Domenica avete strappato una vittoria importantissima sul campo del Pistunina che vi ha praticamente salvati.

«Mancano ancora quattro partite e non dobbiamo abbassare la guardia, ma possiamo dire che ci siamo quasi. Domenica è stata una grande Mamertina. Loro avevano qualche assente, ma anche noi eravamo decimati e a me piace guardare in casa mia. Ci siamo presentati lì consapevoli della nostra forza e con tanti giovani in campo. Due di loro, Savarese e Cacciola, hanno fatto anche gol e questo è molto bello, i giovani sono il nostro futuro. Abbiamo portato a casa tre punti, vendicando la sconfitta interna che ci avevano rifilato all’andata, l’unica del nostro campionato in casa, e abbiamo ipotecato la salvezza. Adesso in spogliatoio ci siamo posti un nuovo obbiettivo, superare i 40 punti. Ne abbiamo 36, possiamo sicuramente raggiungere anche questo traguardo».

A proposito di giovani, tu non sei solo un calciatore, sei anche un istruttore della scuola calcio New Eagles. Quali sono i vostri obbiettivi?

«Chiaramente, come scuola calcio, il nostro primo obbiettivo è di insegnare questo gioco ai bambini. Ma attorno ad una scuola del genere ci sono tantissime altre cose. Innanzitutto un impegno sociale nel togliere dalla strada questi ragazzini, poi dare la possibilità ai più piccoli di socializzare tra loro, di imparare a stare in un gruppo, di divertirsi facendo sana attività fisica. La New Eagles, tra l’altro, è affiliata alla società belga dell’Anderlecht. Non è, come si potrebbe pensare, una trovata per attirare tesserati. In quel caso avremmo scelto squadre diverse, come Juventus, Inter, Milan, che qui da noi hanno certamente più appeal. Abbiamo deciso di affiliarci all’Anderlecht perché è la seconda accademia giovanile d’Europa.
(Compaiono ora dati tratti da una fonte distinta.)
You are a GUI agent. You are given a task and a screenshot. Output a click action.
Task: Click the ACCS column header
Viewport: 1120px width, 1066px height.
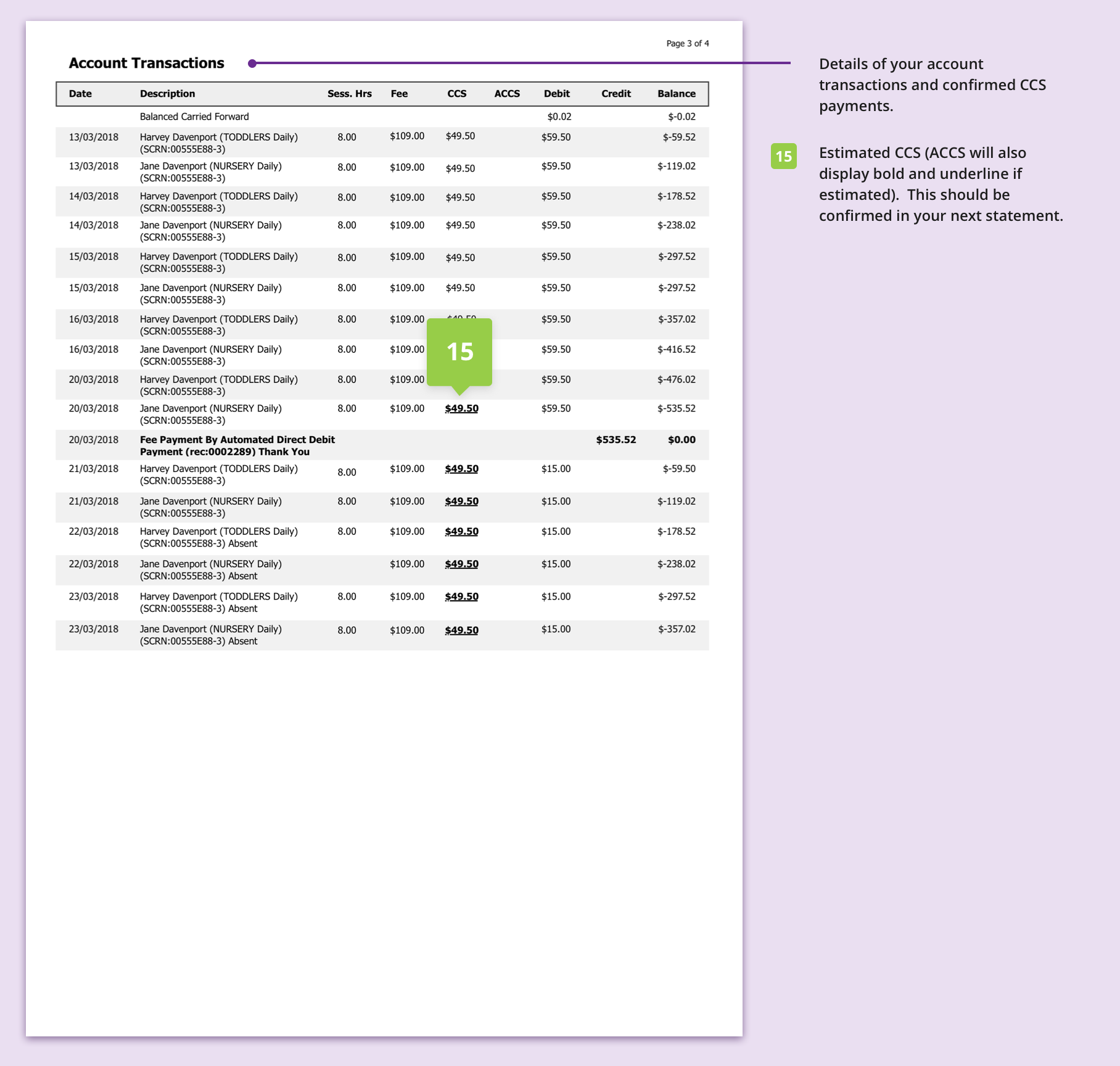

Ho la fortuna di applicare i loro metodi ogni giorno sul campo e, con i miei colleghi, lavoro per cercare di fare emergere i ragazzini più talentuosi della nostra scuola. Lavoriamo con piccoli amici, pulcini, esordienti e giovanissimi e lo facciamo con dedizione e passione, perché il calcio è soprattutto questo».

In chiusura, quale sarà il futuro di Francesco Drago e della Mamertina?

«Io spero che un giorno tutto il nostro paese possa unire le proprie forze per portare la Mamertina a disputare un campionato di Eccellenza. Questo era il sogno del direttore Savina, è il mio sogno ed è il sogno di chi, come me, ama questa squadra. Il futuro di Francesco Drago ancora non lo conosco. Ogni anno dico che smetto e poi rimetto sempre scarpini, casacca numero 10 e fascia di capitano e dò l’anima per questa maglia. Diciamo che l’anno prossimo sarò ancora il capitano della Mamertina, magari questa volta riesco a smettere sul serio!».

Scherza, il capitano. Ma tra una risata e tanta passione per questi colori, Francesco Drago è stato, è e sempre sarà una delle bandiere dei giallorossi, una squadra che ha costruito un nuovo, piccolo miracolo con tanto spirito di sacrificio e con la forza di un amore vero, un amore chiamato “Mamertina”.